This week Miller of SFBG hits up Namu Gaji, where she finds the space "cramped" at night and seems to prefer ordering their "street food-style dishes" take-out during the day for a picnic in nearby Dolores Park. She calls the Gamja fries "the fast food of your dreams." Other "heartwarmers" are the "KFC" Marin Sun Farms chicken, and a Korean BBQ chicken thighs on pan de mie: "layered with Swiss cheese, soy glazed onions, pickled daikon, aioli, Dijon mustard — a buttery, fatty pleasure of a sandwich." [SFBG]
SF Weekly takes its turn at Southpaw BBQ where new chef Max Hussey has switched up much of the menu to varying result: "while the entrees I sampled showed promise, seasoning issues on starters and sides were a stark reminder that the food is still a work in progress." There's an over-salting issue with many of the appetizers and sides, but the whisky-brined, fried whole chicken provides some redemption: "The outcome was a skin that shattered upon initial chomp, giving way to moist, smoky flesh with the faintest hint of a whiskey aftertaste.

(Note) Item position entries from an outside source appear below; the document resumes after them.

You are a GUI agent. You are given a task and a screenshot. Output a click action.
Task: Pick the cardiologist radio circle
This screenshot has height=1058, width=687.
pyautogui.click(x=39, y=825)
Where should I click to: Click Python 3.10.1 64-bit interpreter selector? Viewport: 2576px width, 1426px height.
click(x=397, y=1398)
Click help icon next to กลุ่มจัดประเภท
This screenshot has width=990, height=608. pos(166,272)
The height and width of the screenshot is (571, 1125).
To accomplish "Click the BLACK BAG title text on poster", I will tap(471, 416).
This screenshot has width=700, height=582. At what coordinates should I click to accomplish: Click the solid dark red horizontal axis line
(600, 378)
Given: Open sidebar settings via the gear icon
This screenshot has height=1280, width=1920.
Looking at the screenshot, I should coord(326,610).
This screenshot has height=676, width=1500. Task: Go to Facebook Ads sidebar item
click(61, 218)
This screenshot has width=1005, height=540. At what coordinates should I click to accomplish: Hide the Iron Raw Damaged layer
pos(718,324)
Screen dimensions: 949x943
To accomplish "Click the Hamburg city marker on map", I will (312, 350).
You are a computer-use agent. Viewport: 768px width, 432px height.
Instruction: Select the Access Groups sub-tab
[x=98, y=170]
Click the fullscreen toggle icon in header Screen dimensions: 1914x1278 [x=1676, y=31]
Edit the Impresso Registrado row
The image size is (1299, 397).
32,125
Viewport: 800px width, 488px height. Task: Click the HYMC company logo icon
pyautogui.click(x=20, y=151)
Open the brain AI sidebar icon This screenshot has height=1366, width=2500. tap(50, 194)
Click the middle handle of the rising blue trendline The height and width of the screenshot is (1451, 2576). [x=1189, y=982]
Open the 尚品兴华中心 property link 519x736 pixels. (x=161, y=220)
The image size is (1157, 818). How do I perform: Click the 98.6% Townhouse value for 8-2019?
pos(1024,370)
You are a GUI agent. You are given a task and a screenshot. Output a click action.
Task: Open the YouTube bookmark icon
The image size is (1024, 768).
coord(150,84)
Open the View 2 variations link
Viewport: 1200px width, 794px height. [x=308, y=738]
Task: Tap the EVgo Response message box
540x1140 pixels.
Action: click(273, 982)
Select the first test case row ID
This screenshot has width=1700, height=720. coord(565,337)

It's among the most distinctive poultry preparations I've ever enjoyed." [SF Weekly]
HirschWorks tears through the Alemany Farmers Market's prepared foods to find "some gems." He's addicted to the pupusas at Estrellita’s Snacks, just stay away from the "chaotic mash-up" that is the "frisbee-sized Pupusa Loca." Then there is Copper Top pizza: "the “Market Special”...(always offered) is a sweet delight," and the huevos divorciados at El Huarache Loco are a "must-try." [Examiner]
THE ELSEWHERE: The Thursday Chron review has two stars for the resurrected Le Cheval in Oakland, The Merc counts the charms at Berkeley's Divino, EBX enjoys the French-American sandwiches at Café Clem and Café Jolie , and last but not least the Marin IJ unveils a solid now lunch stop in Stinson called Lunch Box.